● **What needs to be done**:
When a line in the entries contains the word "computer", copy that line in full.

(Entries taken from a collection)
[Start of section]

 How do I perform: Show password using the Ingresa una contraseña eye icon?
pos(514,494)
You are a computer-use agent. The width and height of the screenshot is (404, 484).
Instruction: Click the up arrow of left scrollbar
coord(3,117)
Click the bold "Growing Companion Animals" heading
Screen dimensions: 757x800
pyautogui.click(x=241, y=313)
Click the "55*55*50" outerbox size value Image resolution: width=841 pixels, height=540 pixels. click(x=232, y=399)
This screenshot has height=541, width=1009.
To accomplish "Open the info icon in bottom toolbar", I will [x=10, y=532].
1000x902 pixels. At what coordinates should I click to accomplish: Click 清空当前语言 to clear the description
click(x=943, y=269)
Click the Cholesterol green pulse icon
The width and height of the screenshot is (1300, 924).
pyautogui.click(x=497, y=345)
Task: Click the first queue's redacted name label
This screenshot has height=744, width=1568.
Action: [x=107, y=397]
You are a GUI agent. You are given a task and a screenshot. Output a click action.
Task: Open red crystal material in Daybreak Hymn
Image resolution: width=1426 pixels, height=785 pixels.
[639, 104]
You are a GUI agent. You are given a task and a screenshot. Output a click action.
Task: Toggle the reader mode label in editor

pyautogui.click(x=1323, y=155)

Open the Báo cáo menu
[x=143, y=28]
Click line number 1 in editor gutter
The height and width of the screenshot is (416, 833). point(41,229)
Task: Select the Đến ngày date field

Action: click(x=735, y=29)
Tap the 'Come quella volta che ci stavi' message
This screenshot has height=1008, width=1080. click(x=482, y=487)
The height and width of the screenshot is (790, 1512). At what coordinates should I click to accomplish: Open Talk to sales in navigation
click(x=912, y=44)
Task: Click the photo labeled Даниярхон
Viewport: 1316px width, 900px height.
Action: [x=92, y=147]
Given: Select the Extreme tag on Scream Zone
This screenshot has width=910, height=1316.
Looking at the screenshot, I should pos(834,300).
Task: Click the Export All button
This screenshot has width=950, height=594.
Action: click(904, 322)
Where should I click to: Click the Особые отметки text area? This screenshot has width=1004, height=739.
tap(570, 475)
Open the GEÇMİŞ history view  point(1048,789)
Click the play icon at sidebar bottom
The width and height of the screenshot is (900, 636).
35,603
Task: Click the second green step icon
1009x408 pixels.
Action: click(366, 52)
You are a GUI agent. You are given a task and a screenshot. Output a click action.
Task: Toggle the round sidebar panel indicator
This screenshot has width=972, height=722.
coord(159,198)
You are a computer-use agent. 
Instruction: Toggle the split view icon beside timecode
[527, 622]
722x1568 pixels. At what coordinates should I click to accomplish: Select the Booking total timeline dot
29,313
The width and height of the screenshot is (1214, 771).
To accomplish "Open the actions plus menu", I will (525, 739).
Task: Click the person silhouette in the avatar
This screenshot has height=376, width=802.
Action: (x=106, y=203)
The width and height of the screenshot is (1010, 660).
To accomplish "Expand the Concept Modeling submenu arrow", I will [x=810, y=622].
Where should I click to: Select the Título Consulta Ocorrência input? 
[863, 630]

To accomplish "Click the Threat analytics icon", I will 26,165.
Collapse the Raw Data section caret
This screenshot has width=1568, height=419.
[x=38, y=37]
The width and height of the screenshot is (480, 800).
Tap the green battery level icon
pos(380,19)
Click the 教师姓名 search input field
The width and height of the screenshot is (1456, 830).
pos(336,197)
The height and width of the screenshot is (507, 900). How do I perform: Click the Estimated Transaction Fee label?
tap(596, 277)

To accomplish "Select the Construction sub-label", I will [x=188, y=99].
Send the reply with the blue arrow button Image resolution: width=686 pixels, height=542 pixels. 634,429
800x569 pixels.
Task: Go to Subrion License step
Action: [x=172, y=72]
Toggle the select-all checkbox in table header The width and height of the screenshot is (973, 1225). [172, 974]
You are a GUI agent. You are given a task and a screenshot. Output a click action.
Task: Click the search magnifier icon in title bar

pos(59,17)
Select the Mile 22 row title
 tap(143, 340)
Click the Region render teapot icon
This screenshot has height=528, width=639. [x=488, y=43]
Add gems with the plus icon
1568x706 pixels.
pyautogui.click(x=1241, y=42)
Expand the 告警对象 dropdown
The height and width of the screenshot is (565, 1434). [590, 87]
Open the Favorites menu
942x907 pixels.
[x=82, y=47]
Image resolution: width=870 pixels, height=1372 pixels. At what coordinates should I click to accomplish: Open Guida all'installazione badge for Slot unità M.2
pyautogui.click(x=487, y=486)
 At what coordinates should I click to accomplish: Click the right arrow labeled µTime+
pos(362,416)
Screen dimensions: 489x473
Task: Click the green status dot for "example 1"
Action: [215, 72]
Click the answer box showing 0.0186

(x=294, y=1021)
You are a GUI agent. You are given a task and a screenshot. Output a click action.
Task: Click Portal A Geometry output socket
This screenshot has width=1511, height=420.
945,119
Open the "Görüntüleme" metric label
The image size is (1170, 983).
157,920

[End of section]

● **Result**:
You are a computer-use agent. The width and height of the screenshot is (404, 484).
You are a computer-use agent. 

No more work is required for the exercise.